La Turquie expulsera-t-elle les membres du Hamas pour plaire à Israël ?

À la lumière du rapprochement israélo-turc et de la volonté de Tel-Aviv et d’Ankara de renforcer leurs relations après une décennie de tension due au soutien de la Turquie au Hamas, le mouvement islamiste palestinien, ce dernier subit une pression croissante susceptible de pousser ses dirigeants basés en Turquie à envisager d’autres destinations comme le Qatar et l’Iran.

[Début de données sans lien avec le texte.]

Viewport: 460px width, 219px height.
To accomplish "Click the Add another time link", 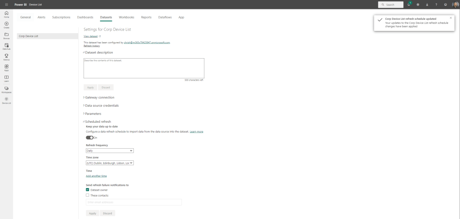I will point(96,176).
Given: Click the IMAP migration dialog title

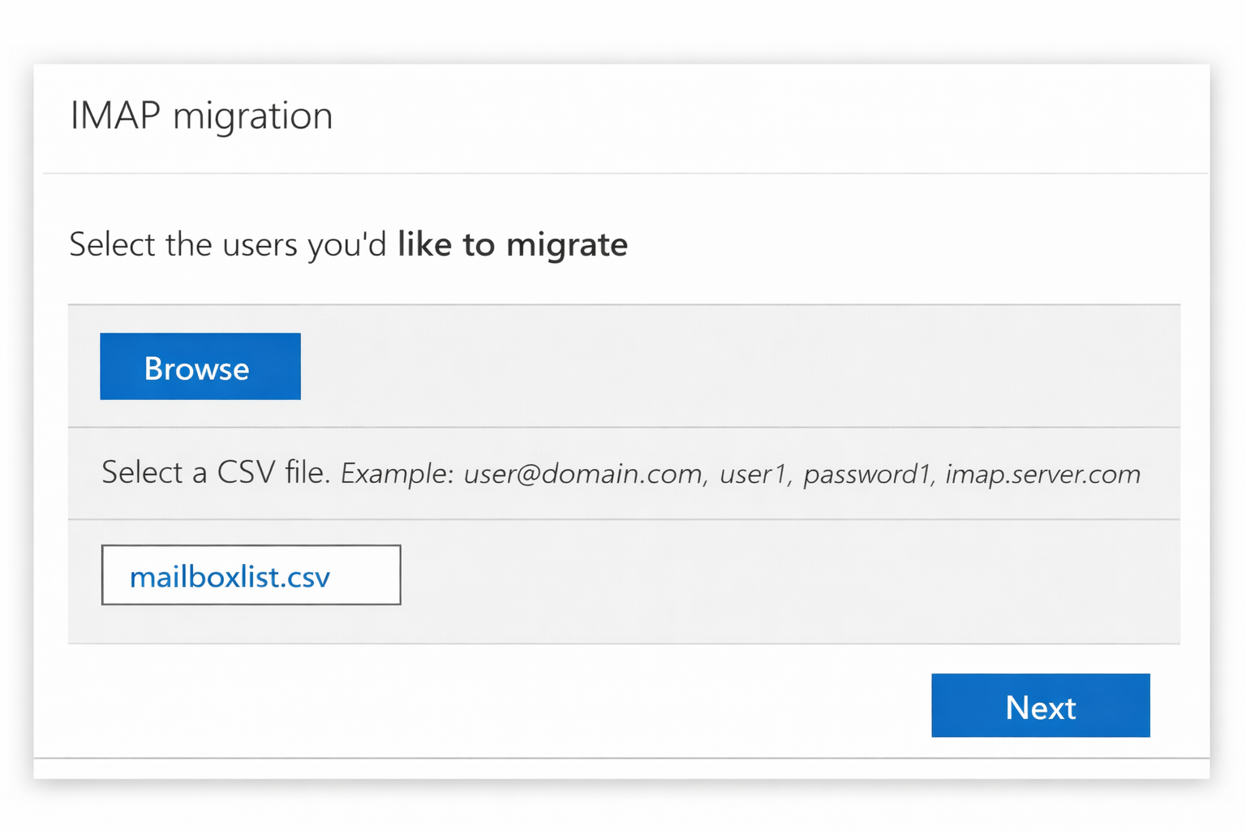Looking at the screenshot, I should pos(201,115).
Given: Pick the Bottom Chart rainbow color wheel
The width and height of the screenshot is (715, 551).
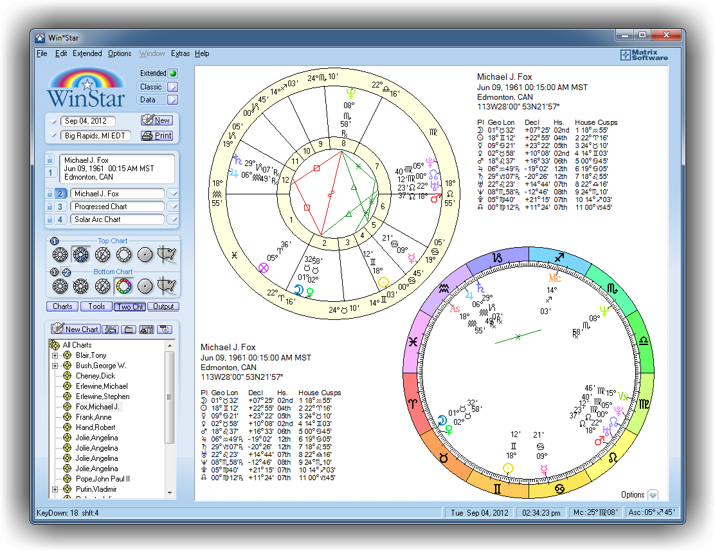Looking at the screenshot, I should click(x=123, y=285).
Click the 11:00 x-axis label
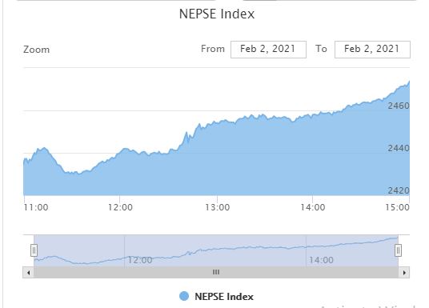The width and height of the screenshot is (429, 308). (x=36, y=207)
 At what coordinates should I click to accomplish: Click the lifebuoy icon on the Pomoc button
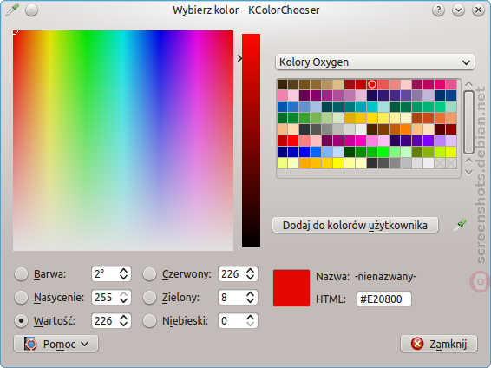[30, 344]
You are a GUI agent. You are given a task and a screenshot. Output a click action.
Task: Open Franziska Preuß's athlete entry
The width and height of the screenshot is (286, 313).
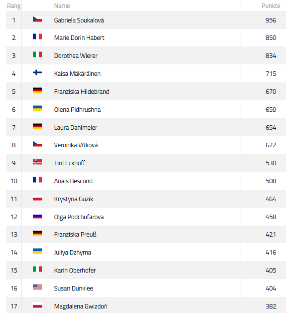(75, 234)
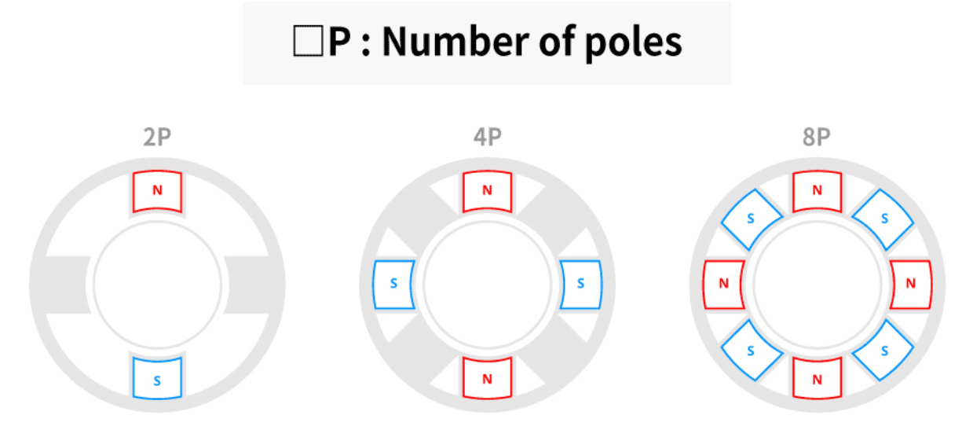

Le président turc, Recep Tayyip Erdogan, n’a pas laissé entendre qu’il avait l’intention de demander aux dirigeants du Hamas de quitter la Turquie, mais compte tenu des expériences antérieures, l’affaire pourrait se dérouler en coulisses, comme lorsque la Turquie avait ouvert la porte à la réconciliation avec l’Égypte, après avoir préalablement exercé des pressions sur les dirigeants de la Confrérie des Frères musulmans, qui ont fini par suspendre leurs activités en Turquie.

Avant l’annonce d’un plan destiné à réparer ses relations étrangères, notamment avec les pays arabes, Istanbul s’était transformée en plate-forme hostile à certains régimes arabes, avec lesquels Erdogan était en désaccord.

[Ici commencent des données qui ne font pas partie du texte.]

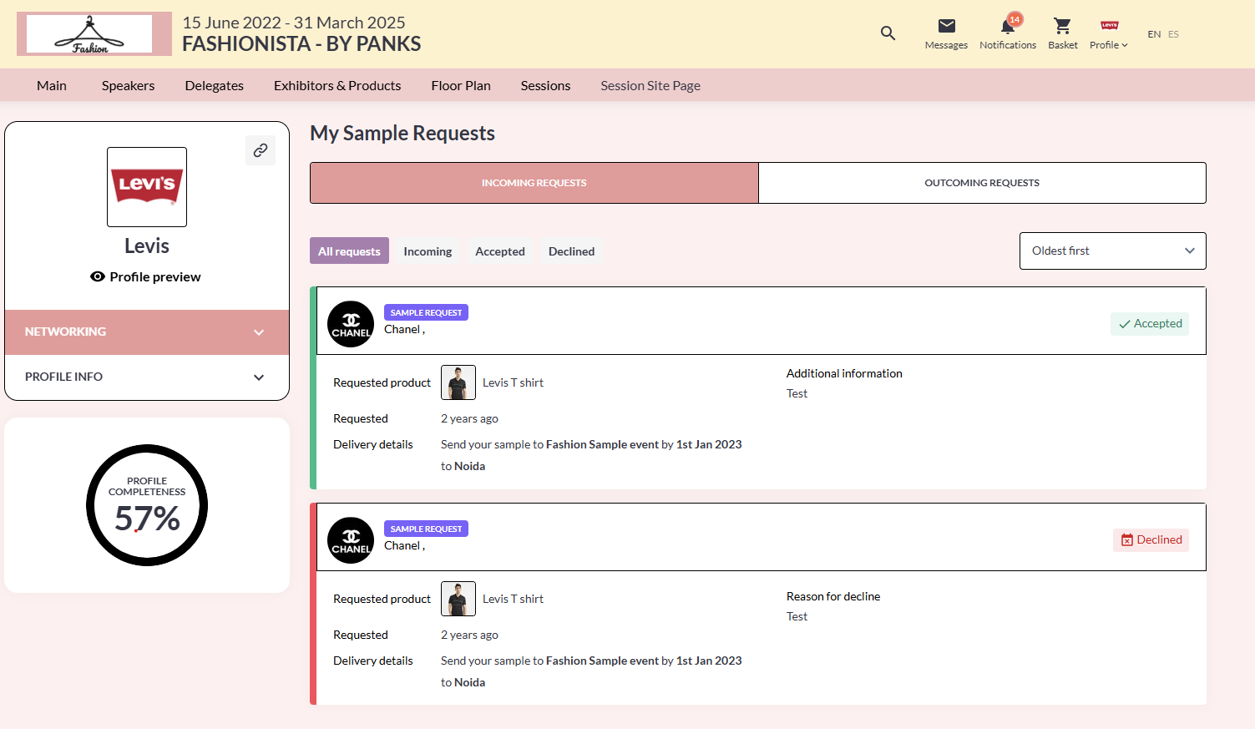Click the profile completeness 57% ring
This screenshot has width=1255, height=729.
(147, 505)
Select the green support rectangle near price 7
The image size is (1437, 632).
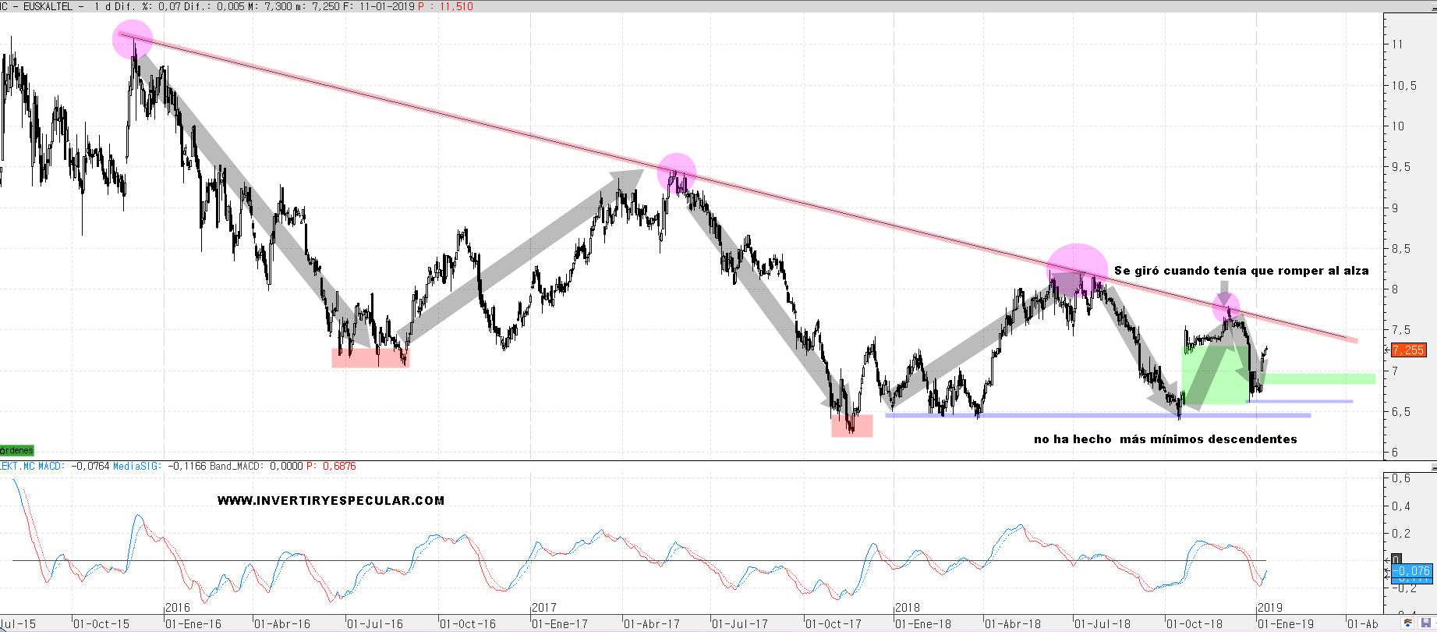click(x=1318, y=379)
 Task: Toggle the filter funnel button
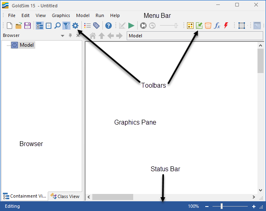[66, 26]
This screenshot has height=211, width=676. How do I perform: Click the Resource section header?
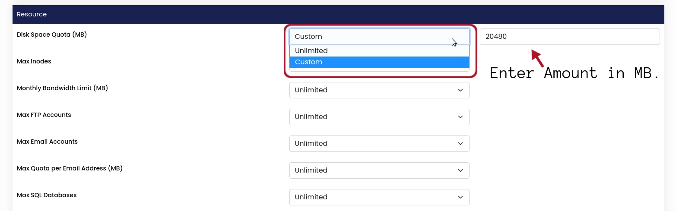pyautogui.click(x=338, y=14)
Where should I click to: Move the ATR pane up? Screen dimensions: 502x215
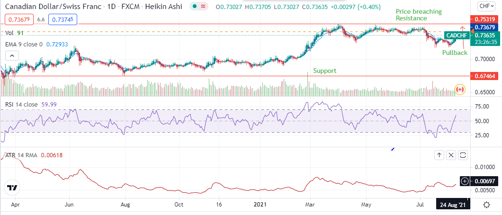[x=439, y=155]
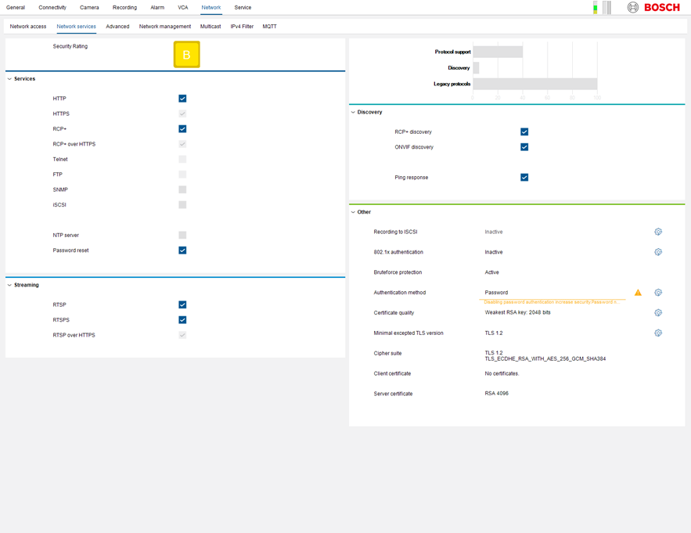Open Certificate quality settings gear
This screenshot has width=691, height=533.
click(x=658, y=313)
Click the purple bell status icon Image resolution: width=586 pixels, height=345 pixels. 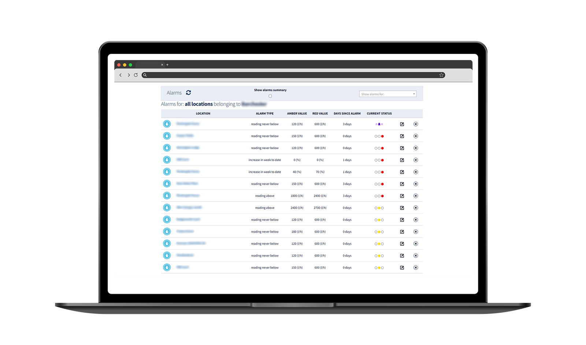point(379,124)
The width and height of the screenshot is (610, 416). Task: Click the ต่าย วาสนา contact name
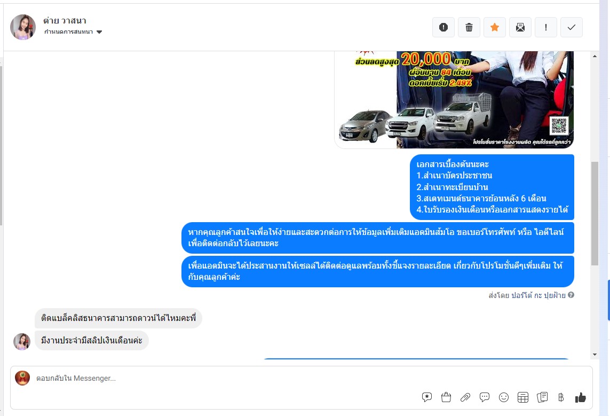click(x=65, y=21)
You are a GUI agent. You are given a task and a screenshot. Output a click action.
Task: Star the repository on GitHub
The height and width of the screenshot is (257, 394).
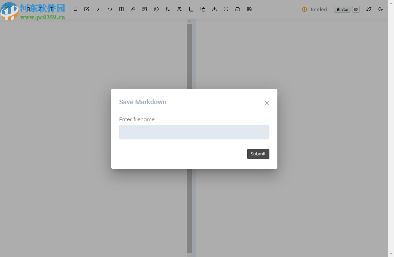click(x=342, y=9)
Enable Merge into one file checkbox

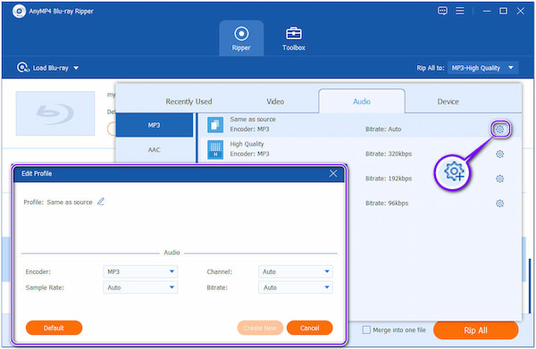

Le même sort pourrait être réservé au Hamas en échange d’un plus grand rapprochement avec Israël et de la sécurisation des intérêts du pays, notamment les intérêts liés aux gisements de gaz et de pétrole en Méditerranée orientale, et à la fin de l’isolement régional et international.

De son côté, le Hamas a déjà annoncé ses efforts pour rétablir les relations avec le régime syrien après une rupture d’environ 10 ans, lorsqu’il s’est rangé du côté de l’opposition soutenue par la Turquie, dont l’objectif était de renverser le président syrien Bachar al-Assad.

Pour Israël, le signe le plus éloquent de la bonne foi turque serait une rupture des relations entre Erdogan et le Hamas. La plus haute responsable de la diplomatie israélienne s’attendait à ce que la Turquie ferme le bureau du Hamas à Istanbul et peut-être même à ce qu’elle expulse ses dirigeants.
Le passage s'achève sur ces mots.